[发明专利]一种Mdr1a/1b双基因敲除的方法及应用

权利要求书

1.一种Mdr1a/1b双基因敲除的方法，其特征在于，所述方法包括以下步骤：

(1)Mdr1a与Mdr1b靶点的选择；

利用在线靶点预测网站选择Mdr1a与Mdr1b敲除靶点；

(2)sgRNA的合成与提取；

首先合成一段长度为60bp的Oligo片段，其中包括敲除靶点和T7启动子的序列；然后，以Oligo片段为模板，通过重叠PCR反应合成完整的sgRNA双链模板，长度为130bp，并经酚氯仿提取的方法将sgRNA双链模板提取分离；最后，用T7体外转录试剂盒将sgRNA双链模板进行体外转录，将转录产物提取分离，得到Mdr1a和Mdr1b基因的sgRNA；

(3)sgRNA和Cas9 mRNA共注射与胚胎移植；

将两种sgRNA与Cas9 mRNA显微共注射入大鼠受精卵胞浆中；其中，所述sgRNA为Mdr1a和Mdr1b基因的sgRNA；

(4)F0代基因型鉴定；

提取F0代大鼠基因组DNA，并设计引物分别扩增Mdr1a和Mdr1b基因靶点附近序列，连接载体进行测序，鉴定基因突变情况；

(5)F0代繁育与F1代基因型鉴定；

将同时携带Mdr1a/1b可用突变的F0代与野生型合笼，将F1代基因组提取后PCR扩增Mdr1a和Mdr1b基因靶点附近序列，进行测序；

(6)F1代繁育与F2代基因型鉴定；

将携带Mdr1a/1b可用突变的F1代雌雄个体进行交配，得到F2代，将F2代基因组提取后PCR扩增Mdr1a和Mdr1b基因靶点附近序列，得到Mdr1a/1b基因敲除的个体；

(7)脱靶效应检测；

根据脱靶效应预测网站，找到针对Mdr1a或Mdr1b的sgRNA所引起脱靶可能性较大的位点，设计引物验证这些位点是否发生突变。

2.如权利要求1所述的方法，其特征在于，步骤(1)中，其中，Mdr1a基因敲除靶点序列为如SEQ ID NO.1所示的5’-AGATAGCTTTGCAAATGT-3’；Mdr1b基因敲除靶点序列为如SEQ IDNO.2所示的5’-CCTCCTGATGCTGGTGTT-3’。

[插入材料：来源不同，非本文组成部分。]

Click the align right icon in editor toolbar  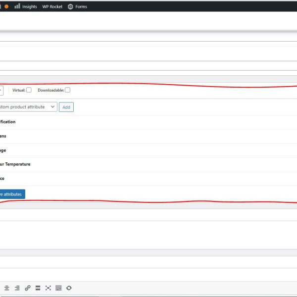pyautogui.click(x=17, y=288)
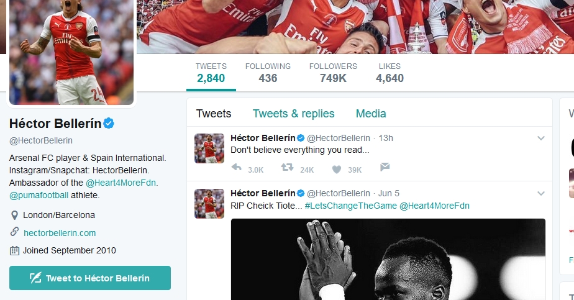574x300 pixels.
Task: Click the verified badge in the first tweet
Action: point(300,138)
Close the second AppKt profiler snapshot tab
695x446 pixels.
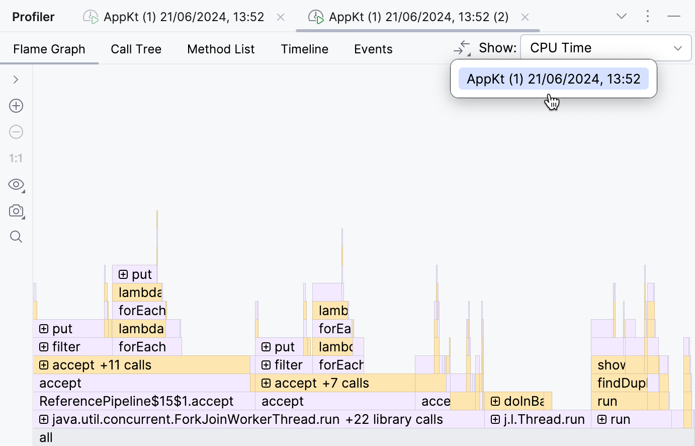point(525,17)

3.如权利要求1所述的方法，其特征在于，步骤(1)中，其中，包含Mdr1a基因敲除靶点的Oligo片段序列为如SEQ ID NO.3所示的5’-GATCACTAATACGACTCACTATAGGAGATAGCTTTGCAAATGTGTTTTAGAGCTAGAAAT-3’；包含Mdr1b基因敲除靶点的Oligo片段序列为如SEQ ID NO.4所示的5’-GATCACTAATACGACTCACTATAGGCCTCCTGATGCTGGTGTTGTTTTAGAGCTAGAAAT-3’。

4.如权利要求1所述的方法，其特征在于，步骤(3)中，所述Mdr1a基因的sgRNA、Mdr1b基因的sgRNA、Cas9 mRNA的浓度比为1-2∶1-2∶1-2；两种sgRNA与Cas9 mRNA三者混合后每个受精卵注射0.1μL-0.2μL。

5.如权利要求1所述的方法，其特征在于，步骤(7)中，检测由针对Mdr1a的sgRNA所引起脱靶现象时，所选潜在脱靶位点及所用引物具体信息为：Mdr1a_off_1：上游引物GGTCAAGGCTTTACTCATAT，下游引物TGTAGGACTATAAGTGGTGC，产物长度＝519bp，最佳退火温度＝56℃；Mdr1a_off_2：上游引物AAACAAGAACTTAGCCACAG，下游引物GTATCCCTTACAAAGCAACA，产物长度＝472bp，最佳退火温度＝56℃；Mdr1a_off_3：上游引物CTTGGGAAGCATAGCAGACA，下游引物CCATATTCTAAGGCCCATCT，产物长度＝501bp，最佳退火温度＝56℃；Mdr1a_off_4：上游引物GGCGTACAAAGTGACAAGAT，下游引物TCAAAGGAATGAAGACTGAAAT，产物长度＝503bp，最佳退火温度＝53℃。